La proposta in delibera renderebbe quindi ridondante e farraginoso il funzionamento del consorzio, in quanto ogni atto rilevante, come l'approvazione del bilancio annuale, andrebbe sottoposto ad ognuno dei 297 Consigli Comunali aderenti.
Si confonde la gestione con la governance, dove solo la gestione è dello strumento, ora Smat SPA, mentre la governance è e rimane di ATO per legge regionale.
E' quindi ovvio e naturale che questo percorso non garantisce maggior democraticità, ma esclusivamente aumento di tempi e di costi per la pubblica amministrazione in virtù di una idea assembleare distorta della partecipazione, che nulla ha a che vedere con attività informata, ma molto di più sull'esigenza particolare urlata.
Si può inoltre affermare che l'unico caso riportato nella proposta di deliberazione stessa, ABC - Acque Bene Comune di Napoli, brilli per incapacità di funzionamento: a maggio 2017 erano ancora in attesa di approvazione del bilancio 2014, avendo come unico referente il Comune di Napoli. 
Probabilmente, pur essendo l'unico in Italia, le prestazioni funzionali e di servizio idrico sono da tenere come esempio proprio da non replicare.
Sul fronte della proposta di limitare l'operato all'ambito del consorzio stesso pare una scelta miope e sotto certi aspetti egoistica. Essendo l'azienda con la miglior efficienza e quindi tra i migliori, se non proprio il migliore, know how in campo idrico integrato, perché tenere queste capacità in un bacino così chiuso e non condividerlo con altre realtà. Un esempio positivo è la collaborazione con l'Autorità Nazionale Palestinese per la gestione di impianti in telecontrollo a Betlemme che non si potrebbe replicare e che anzi andrebbe interrotta.
Comprensibile il richiamo al perseguimento degli utili dopo il tentativo dell'amministrazione Appendino di accaparrarsi le riserve della Smat per ripianare il bilancio corrente comunale, ma proprio in base al virtuoso principio di funzionamento decisionale questa opzione è stata fermata per scelta condivisa degli altri comuni presenti in assemblea.
Rimane fissato nella convenzione della SPA che la quota minima dell'80% dei dividendi sia reinvestita nell'ammodernamento degli impianti idrici e che una quota massima del 20% sia utilizzata dai Comuni esclusivamente per attività di tutela ambientale.

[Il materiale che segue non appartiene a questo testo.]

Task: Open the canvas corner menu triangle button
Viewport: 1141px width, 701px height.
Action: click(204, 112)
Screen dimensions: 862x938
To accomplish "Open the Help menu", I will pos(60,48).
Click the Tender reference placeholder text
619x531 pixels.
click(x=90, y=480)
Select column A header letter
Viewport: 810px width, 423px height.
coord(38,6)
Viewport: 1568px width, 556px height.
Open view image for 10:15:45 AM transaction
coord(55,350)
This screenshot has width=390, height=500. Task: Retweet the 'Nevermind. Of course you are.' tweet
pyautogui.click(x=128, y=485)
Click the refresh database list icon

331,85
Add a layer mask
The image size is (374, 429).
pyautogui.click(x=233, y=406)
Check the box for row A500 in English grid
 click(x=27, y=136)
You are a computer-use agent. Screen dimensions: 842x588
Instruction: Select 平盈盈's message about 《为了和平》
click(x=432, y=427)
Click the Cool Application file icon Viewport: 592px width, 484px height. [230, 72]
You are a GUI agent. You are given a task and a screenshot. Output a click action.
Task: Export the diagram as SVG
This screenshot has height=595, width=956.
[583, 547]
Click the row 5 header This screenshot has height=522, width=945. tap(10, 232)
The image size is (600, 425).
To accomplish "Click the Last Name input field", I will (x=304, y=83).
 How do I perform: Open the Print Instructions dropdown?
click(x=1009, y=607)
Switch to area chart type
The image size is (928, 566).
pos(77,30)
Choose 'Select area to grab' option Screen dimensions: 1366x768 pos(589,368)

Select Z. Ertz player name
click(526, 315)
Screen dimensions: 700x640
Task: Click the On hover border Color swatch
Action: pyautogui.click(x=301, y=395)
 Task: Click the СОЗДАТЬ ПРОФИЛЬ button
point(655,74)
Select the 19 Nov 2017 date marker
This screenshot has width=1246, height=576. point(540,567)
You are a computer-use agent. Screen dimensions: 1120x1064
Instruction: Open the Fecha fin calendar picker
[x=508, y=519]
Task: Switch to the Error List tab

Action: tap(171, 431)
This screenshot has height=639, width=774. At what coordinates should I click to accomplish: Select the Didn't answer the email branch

Apprezzabile invece il richiamo al coinvolgimento dei dipendenti nelle scelte qualificate relative all'organizzazione del lavoro, tema che va approfondito ed auspicabilmente inserito nelle politiche di Smat. Potrebbe essere un primo esempio positivo quale coinvolgimento dei sindacati come avviene anche nel mondo privato nella vicina e produttiva Germania.
Per rimanere e concludere su alcuni aspetti di carattere tecnico, ma che potrebbero impattare molto sui dipendenti ed i torinesi, bisogna tenere in considerazione l'eventuale carico previdenziale sulle spalle dei lavoratori che dovrebbero ricongiungere i propri versamenti previdenziali ad istituto diverso da INPS.
Il carico poi dell'indebitamento di Smat stimabile in circa trecentomilioni di euro andrebbe ripartito pro quota sui diversi bilanci comunali e questo significherebbe un ulteriore fardello di una cifra che potrebbe aggirarsi sui 180 milioni per la Città di Torino, a fronte di una proprietà del 65% delle azioni. Questo per diventare il 41% del consorzio, non propriamente una operazione pagante per i torinesi.
Infine, per riprendere il ragionamento sulla preziosità dell'acqua, è bene avere strumenti certi, il cui funzionamento sia collaudato e soprattutto che vi sia certezza nel diritto; per poter garantire una tutela massima di un bene comune bisogna avere strumenti che alla prova dei fatti non possano essere spuntati da pastoie interpretative burocratiche.